The only downside is you have to actually _watch_ the show rather that staring at your phone most of the time...

> brothers' girlfriend

You have multiple brothers with one girlfriend? I understand this is not likely, but it's such an interesting concept I kind of want it to be true.

Maybe he meant "us brothers", since he was Netflix and chilling with her
I tried both seasons of Neflix's Ragnarok in original (Norwegian) and dubbed. The first season had a decent dubbing (I still kept the original+subtitles) but the second season the dubbing was simply unbearable, bad voice acting, echo chambers, incredible... So the experience can be very mixed even within the same show.
Yea Netflix dubbing is really bad for some reason. Same thing with Money Heist!
I watched Squid Game with subtitles and I... kinda agree but I'm pretty certain a lot of scenes have ADR, so even the "original performances" aren't the original performances, but people re-reading lines in a recording studio.
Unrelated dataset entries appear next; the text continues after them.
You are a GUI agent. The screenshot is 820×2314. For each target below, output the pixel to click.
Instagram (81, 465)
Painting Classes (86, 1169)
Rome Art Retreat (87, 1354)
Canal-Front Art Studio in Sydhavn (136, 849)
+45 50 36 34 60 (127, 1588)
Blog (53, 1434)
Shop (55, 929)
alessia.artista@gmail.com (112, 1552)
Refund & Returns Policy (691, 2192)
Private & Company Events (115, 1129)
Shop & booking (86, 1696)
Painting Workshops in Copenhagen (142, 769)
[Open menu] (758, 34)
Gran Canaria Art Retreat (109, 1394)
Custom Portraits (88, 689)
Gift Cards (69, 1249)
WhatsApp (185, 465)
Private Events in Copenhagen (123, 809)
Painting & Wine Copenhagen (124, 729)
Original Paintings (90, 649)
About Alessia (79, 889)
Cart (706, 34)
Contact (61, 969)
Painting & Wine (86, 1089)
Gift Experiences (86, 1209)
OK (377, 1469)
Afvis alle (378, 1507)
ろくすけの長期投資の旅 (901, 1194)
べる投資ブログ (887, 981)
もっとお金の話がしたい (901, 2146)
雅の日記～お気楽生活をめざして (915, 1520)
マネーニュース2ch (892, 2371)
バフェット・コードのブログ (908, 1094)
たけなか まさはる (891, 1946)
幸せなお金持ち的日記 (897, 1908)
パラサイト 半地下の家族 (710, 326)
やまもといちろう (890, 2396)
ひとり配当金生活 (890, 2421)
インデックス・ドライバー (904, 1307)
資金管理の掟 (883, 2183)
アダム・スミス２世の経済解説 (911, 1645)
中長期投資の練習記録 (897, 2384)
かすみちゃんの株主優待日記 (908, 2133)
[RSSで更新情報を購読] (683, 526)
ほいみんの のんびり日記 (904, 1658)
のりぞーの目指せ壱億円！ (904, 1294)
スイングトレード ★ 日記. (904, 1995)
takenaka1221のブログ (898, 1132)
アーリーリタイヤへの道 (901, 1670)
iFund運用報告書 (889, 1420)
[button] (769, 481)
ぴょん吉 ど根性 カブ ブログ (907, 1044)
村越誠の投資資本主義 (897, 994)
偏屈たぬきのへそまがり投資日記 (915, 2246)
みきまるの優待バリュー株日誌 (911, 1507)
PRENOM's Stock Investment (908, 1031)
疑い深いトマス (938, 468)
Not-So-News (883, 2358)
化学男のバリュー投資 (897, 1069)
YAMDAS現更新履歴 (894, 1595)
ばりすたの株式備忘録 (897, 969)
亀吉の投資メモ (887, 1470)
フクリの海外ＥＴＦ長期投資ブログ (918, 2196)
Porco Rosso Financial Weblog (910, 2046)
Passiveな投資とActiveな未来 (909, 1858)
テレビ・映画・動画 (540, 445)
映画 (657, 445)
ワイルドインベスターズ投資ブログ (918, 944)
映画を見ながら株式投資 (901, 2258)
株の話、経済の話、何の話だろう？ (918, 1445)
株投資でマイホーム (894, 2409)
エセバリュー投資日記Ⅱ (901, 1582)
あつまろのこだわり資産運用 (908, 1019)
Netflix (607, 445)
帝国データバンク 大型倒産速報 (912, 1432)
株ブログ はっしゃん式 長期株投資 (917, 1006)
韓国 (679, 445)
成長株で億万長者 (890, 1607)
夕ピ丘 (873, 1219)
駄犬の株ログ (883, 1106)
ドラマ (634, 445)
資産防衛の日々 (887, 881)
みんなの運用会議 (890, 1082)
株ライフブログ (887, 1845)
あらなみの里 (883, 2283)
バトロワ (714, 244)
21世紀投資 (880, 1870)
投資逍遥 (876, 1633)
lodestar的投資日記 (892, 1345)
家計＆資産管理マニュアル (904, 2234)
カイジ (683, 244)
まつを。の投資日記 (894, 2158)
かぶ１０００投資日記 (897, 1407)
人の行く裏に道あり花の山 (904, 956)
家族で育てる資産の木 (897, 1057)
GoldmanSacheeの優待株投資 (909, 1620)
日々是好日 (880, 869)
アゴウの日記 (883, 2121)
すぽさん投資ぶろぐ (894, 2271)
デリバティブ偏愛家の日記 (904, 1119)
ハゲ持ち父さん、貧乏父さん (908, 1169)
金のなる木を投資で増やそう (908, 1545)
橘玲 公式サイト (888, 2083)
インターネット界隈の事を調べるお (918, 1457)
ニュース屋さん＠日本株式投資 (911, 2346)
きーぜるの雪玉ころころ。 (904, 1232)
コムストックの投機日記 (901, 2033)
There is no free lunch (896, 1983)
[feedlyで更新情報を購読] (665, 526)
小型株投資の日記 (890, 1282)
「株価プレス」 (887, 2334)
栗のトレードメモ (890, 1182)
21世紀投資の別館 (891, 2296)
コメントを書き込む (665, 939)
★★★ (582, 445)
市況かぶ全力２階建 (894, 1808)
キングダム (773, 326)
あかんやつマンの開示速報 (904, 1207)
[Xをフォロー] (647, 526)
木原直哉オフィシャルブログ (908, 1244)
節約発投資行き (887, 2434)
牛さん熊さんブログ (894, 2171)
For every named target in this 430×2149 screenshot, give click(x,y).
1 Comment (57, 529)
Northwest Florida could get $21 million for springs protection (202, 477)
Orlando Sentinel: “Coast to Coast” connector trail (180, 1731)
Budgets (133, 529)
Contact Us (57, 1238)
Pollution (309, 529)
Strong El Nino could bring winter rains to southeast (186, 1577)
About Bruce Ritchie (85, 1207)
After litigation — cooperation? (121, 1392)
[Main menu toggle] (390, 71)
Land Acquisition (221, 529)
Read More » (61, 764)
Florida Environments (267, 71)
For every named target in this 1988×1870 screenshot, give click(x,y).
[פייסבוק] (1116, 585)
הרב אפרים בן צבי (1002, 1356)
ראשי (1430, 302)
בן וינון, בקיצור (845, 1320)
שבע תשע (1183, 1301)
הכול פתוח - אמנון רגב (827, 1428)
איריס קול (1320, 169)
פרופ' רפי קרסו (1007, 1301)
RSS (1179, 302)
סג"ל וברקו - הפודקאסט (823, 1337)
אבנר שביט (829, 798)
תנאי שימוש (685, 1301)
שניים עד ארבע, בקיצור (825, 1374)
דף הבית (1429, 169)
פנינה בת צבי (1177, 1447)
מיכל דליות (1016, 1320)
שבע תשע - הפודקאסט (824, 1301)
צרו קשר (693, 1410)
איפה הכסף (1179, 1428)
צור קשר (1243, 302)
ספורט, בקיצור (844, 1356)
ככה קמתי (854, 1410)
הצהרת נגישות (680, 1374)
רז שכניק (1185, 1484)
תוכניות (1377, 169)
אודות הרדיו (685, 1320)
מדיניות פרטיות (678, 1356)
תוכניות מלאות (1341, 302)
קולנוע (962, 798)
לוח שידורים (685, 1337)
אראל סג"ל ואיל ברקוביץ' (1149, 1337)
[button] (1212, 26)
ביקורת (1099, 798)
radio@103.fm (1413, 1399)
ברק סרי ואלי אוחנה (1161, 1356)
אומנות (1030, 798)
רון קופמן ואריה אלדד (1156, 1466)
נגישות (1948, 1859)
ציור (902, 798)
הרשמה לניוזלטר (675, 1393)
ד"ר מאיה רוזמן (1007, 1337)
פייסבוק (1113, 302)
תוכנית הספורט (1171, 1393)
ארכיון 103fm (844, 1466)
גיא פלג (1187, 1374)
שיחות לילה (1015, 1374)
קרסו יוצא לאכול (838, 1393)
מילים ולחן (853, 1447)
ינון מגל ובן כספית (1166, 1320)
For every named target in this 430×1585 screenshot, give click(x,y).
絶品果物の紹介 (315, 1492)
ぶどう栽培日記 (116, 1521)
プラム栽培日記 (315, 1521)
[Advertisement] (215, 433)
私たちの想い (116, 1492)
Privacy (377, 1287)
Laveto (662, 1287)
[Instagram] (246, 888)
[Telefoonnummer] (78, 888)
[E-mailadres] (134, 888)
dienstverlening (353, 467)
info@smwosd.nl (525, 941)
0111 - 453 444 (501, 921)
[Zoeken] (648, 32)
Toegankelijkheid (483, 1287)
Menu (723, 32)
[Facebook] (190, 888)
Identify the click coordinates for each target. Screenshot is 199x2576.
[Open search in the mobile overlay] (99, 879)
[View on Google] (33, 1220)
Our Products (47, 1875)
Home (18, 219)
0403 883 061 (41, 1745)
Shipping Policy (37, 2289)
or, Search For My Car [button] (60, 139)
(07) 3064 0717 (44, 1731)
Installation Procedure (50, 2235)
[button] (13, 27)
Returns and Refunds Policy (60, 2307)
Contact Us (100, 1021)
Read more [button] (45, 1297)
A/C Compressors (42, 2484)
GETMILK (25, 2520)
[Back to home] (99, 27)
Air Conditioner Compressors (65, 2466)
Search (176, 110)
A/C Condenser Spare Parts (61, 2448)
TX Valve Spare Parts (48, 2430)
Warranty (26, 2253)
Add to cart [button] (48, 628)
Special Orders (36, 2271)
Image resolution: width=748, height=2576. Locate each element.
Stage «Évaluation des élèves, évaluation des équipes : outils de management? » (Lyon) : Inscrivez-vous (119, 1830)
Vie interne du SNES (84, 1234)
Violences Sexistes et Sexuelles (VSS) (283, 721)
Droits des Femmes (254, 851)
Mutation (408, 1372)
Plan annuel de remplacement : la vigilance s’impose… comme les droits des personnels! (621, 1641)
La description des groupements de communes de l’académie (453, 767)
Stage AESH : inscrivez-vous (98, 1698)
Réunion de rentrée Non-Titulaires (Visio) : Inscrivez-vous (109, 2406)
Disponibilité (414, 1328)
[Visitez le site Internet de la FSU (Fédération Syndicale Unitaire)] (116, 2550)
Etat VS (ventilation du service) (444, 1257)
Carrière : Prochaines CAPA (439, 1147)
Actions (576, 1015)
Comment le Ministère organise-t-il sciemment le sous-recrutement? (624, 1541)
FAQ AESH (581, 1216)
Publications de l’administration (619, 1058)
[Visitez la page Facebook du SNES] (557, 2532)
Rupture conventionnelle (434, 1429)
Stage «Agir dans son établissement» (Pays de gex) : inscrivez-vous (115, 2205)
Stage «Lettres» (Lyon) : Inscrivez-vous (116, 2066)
I mean there's some undeniable fact that the original text is the original thing, and low-quality translations often just remove entire parts of sentences or details just because it's "annoying", and you are missing out on lots of fun little details. Not super relevant in paint-by-numbers TV shows but for shows with a lot of flourish in the dialog...

Knowing what was intended to be said is great, and subtitles, for whatever reason, seem to convey this better than dubbing. Also, I feel like I can hear the emotion in the original actors' voices better with subtitles and no dubbing, despite being incapable of understanding the language. In that way, I agree it preserves the original performances.

However, moving pictures will always be an artform that are heavily reliant upon the picture part. With subtitles, I lose my ability to focus on minor but important details in film. During dialogue, this includes subtle facial expressions. I also pay less attention to all other visuals, which I find difficult to do without subtitles off entirely. I feel like I miss out on a lot of potential beauty in cinematography with subtitles enabled. (Although, to be fair, there is usually less dialogue in parts that emphasize on cinematography / setting.)

Anyway, just throwing in my two cents. I used to think people who disliked subtitles were expressing some broader dislike of foreign films, so I found their opinion perplexing or even stupid. But I've come to that side of the aisle myself, not because I dislike foreign films, but because I realize that reading a small bar of text at the bottom of the screen will always handicap my ability to take in the original experience as intended by the director of the film (in 99.9% of cases).

Yeah watching a movie in a language you can at least a bit understand is huge (even if you use also subtitles to help).
For me, reading the subtitles takes away from the experience much more than any kind of loss in authenticity does. Keeping my eyes on the text takes away from the visual.
I wonder if that’s something you could get better at with practice? When I watch subtitled movies or shows I watch the show and read the text with my peripheral vision. But I watch a lot of foreign media, so I may have gotten used to doing that. I can say for sure though that my eyes are not focused on the text while watching.
Absolutely! I grew up in a country with fairly high rate of literacy, which derived subtitles usage almost 100%, and reading them while enjoying the original voices behave second nature, and what's never fully translatable led to learning foreign languages specifics. Even today, so many years later, I like my movies with subtitles, and even when spoken language is same with the subtitles one.
I highly recommend original language + subtitles in original language when you try to get better at that language.
I honestly wonder if this is a reading speed thing. I don't notice keeping my eyes on them at all.
Most people are fine with them. My dad has hearing problems so we always watched movies with the old fashion “white on black bar” closed captioning. As an adult I just get distracted by them and it prevents me from watching the movie.
I love the dubbed version. The performances are exaggerated and full of character. The have the feel like a live action (dubbed) anime.